Reproduce the listing below line for line, with every character unchanged.
======== Data to use
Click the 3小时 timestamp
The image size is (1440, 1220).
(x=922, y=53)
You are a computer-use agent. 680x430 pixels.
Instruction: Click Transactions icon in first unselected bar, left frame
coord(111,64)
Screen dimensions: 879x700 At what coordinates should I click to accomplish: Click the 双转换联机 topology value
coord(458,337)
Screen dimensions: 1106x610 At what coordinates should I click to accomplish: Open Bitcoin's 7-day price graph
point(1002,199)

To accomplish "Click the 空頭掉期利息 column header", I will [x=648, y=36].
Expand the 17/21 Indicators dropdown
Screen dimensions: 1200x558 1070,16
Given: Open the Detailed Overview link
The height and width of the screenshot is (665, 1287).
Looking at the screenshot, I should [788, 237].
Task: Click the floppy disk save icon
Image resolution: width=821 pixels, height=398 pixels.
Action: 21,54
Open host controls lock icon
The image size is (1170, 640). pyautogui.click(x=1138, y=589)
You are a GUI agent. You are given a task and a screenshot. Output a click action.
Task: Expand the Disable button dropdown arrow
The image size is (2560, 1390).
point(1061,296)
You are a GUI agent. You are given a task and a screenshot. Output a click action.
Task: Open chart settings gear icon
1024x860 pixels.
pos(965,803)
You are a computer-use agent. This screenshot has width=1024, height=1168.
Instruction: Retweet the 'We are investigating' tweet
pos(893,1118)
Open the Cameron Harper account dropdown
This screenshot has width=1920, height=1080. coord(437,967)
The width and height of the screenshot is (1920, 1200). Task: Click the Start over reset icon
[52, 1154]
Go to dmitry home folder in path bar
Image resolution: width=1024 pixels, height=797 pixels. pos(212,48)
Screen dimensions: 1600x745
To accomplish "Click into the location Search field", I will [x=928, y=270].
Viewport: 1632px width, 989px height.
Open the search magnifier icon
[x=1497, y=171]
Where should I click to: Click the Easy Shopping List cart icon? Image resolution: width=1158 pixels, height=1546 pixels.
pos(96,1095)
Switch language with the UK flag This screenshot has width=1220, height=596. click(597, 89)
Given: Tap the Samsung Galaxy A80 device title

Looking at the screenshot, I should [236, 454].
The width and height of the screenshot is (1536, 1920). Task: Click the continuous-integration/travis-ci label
================
▶ [Output below]
Click the 3小时 timestamp
The image size is (1440, 1220).
(x=922, y=53)
You are a computer-use agent. 680x430 pixels.
Instruction: Click Transactions icon in first unselected bar, left frame
coord(111,64)
Screen dimensions: 879x700 At what coordinates should I click to accomplish: Click the 双转换联机 topology value
coord(458,337)
Screen dimensions: 1106x610 At what coordinates should I click to accomplish: Open Bitcoin's 7-day price graph
point(1002,199)

To accomplish "Click the 空頭掉期利息 column header", I will [x=648, y=36].
Expand the 17/21 Indicators dropdown
Screen dimensions: 1200x558 1070,16
Given: Open the Detailed Overview link
The height and width of the screenshot is (665, 1287).
Looking at the screenshot, I should [788, 237].
Task: Click the floppy disk save icon
Image resolution: width=821 pixels, height=398 pixels.
Action: 21,54
Open host controls lock icon
The image size is (1170, 640). pyautogui.click(x=1138, y=589)
You are a GUI agent. You are given a task and a screenshot. Output a click action.
Task: Expand the Disable button dropdown arrow
The image size is (2560, 1390).
point(1061,296)
You are a GUI agent. You are given a task and a screenshot. Output a click action.
Task: Open chart settings gear icon
1024x860 pixels.
pos(965,803)
You are a computer-use agent. This screenshot has width=1024, height=1168.
Instruction: Retweet the 'We are investigating' tweet
pos(893,1118)
Open the Cameron Harper account dropdown
This screenshot has width=1920, height=1080. coord(437,967)
The width and height of the screenshot is (1920, 1200). Task: Click the Start over reset icon
[52, 1154]
Go to dmitry home folder in path bar
Image resolution: width=1024 pixels, height=797 pixels. pos(212,48)
Screen dimensions: 1600x745
To accomplish "Click into the location Search field", I will [x=928, y=270].
Viewport: 1632px width, 989px height.
Open the search magnifier icon
[x=1497, y=171]
Where should I click to: Click the Easy Shopping List cart icon? Image resolution: width=1158 pixels, height=1546 pixels.
pos(96,1095)
Switch language with the UK flag This screenshot has width=1220, height=596. click(597, 89)
Given: Tap the Samsung Galaxy A80 device title

Looking at the screenshot, I should [236, 454].
The width and height of the screenshot is (1536, 1920). Task: Click the continuous-integration/travis-ci label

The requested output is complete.